■ TASK PROMPT ■
In the data below, find every line that has the string "status", and copy it.

■ DATA EXCERPTS ■

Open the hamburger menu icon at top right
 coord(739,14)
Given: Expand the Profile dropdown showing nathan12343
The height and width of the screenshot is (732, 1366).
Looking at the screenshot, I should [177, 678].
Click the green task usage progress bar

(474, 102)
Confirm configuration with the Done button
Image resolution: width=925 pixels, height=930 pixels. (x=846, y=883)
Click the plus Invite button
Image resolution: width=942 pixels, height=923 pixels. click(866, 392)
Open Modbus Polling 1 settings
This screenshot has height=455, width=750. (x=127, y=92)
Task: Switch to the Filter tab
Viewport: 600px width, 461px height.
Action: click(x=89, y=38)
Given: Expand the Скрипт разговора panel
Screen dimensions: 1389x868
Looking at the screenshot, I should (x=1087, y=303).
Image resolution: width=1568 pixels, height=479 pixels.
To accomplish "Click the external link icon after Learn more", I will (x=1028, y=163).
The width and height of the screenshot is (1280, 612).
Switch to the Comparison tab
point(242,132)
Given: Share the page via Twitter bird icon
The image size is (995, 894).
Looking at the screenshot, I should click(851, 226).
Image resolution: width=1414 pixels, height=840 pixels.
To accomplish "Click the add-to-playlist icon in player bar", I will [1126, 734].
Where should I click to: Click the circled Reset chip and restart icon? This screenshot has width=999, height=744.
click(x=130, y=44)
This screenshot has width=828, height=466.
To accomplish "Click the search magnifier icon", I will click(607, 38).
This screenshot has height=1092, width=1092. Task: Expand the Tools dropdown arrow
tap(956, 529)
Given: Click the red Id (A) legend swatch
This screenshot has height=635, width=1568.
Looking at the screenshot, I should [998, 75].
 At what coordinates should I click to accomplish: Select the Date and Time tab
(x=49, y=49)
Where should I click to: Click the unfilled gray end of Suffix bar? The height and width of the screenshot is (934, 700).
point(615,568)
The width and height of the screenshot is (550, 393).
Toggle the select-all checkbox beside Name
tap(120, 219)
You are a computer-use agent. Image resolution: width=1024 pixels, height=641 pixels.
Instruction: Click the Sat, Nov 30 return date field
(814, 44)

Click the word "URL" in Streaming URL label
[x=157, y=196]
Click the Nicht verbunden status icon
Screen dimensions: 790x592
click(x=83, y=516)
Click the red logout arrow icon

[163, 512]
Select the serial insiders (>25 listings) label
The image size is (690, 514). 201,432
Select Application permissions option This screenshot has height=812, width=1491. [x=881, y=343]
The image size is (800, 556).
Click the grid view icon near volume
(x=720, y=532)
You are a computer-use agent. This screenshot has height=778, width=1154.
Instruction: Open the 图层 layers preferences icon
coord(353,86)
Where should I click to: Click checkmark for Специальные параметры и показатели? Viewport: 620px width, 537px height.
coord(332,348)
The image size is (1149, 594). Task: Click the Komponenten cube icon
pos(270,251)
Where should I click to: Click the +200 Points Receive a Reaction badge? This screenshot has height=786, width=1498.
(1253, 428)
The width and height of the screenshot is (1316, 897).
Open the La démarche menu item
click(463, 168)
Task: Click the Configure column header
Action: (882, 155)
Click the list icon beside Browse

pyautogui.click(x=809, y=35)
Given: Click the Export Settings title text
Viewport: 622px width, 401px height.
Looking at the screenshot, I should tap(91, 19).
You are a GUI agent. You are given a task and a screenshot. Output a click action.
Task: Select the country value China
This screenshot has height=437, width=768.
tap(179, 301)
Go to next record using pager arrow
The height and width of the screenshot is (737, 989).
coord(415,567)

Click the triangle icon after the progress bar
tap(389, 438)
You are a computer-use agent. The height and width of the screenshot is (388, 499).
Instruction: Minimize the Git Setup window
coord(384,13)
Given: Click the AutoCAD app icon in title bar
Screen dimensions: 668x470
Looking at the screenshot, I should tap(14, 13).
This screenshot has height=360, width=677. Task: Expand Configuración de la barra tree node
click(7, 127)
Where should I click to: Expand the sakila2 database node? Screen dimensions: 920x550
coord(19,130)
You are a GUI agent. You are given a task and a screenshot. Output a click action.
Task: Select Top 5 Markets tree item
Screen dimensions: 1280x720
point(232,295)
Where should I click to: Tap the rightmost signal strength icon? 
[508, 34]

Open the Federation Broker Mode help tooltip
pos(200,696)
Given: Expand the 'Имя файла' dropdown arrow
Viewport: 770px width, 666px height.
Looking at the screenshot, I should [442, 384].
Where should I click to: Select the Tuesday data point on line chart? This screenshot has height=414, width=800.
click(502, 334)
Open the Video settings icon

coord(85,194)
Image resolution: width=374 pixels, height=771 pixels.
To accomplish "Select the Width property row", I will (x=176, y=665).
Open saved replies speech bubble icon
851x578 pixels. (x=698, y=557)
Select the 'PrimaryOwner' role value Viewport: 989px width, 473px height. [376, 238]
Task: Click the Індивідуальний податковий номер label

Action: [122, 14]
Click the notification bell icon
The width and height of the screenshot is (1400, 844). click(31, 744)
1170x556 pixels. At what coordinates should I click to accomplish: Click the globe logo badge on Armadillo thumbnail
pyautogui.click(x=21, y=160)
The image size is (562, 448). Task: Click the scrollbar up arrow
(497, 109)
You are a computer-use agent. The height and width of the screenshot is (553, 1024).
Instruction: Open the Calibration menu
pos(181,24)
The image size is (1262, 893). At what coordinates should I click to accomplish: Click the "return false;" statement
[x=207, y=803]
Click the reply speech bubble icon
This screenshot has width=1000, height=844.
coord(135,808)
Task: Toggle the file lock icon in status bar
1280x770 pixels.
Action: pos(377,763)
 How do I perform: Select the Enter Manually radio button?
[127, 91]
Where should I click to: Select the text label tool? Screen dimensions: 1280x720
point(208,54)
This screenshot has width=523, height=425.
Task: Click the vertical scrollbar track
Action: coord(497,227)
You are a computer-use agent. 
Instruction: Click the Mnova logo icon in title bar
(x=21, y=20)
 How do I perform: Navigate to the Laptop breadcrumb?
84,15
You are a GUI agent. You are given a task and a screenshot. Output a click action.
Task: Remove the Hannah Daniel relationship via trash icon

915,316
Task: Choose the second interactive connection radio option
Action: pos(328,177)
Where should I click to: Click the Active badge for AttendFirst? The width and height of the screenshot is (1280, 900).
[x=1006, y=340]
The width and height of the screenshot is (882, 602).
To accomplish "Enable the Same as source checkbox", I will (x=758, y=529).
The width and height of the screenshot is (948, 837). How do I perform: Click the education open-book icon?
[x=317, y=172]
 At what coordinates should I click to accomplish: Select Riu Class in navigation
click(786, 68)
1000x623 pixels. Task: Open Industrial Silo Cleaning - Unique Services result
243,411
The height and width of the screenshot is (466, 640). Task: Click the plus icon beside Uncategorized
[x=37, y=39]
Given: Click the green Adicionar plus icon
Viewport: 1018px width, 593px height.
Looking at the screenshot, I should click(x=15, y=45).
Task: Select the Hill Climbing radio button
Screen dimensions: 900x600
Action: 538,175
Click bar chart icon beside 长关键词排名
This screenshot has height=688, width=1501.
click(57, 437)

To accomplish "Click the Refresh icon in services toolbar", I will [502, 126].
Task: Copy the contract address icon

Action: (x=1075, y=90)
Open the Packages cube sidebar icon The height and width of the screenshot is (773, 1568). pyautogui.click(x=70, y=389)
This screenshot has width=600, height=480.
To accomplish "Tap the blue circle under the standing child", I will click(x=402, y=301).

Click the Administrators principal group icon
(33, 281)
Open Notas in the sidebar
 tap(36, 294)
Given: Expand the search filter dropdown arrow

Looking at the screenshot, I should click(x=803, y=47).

■ OUTPUT FOR THIS TASK ■
Click the Nicht verbunden status icon
Task: Toggle the file lock icon in status bar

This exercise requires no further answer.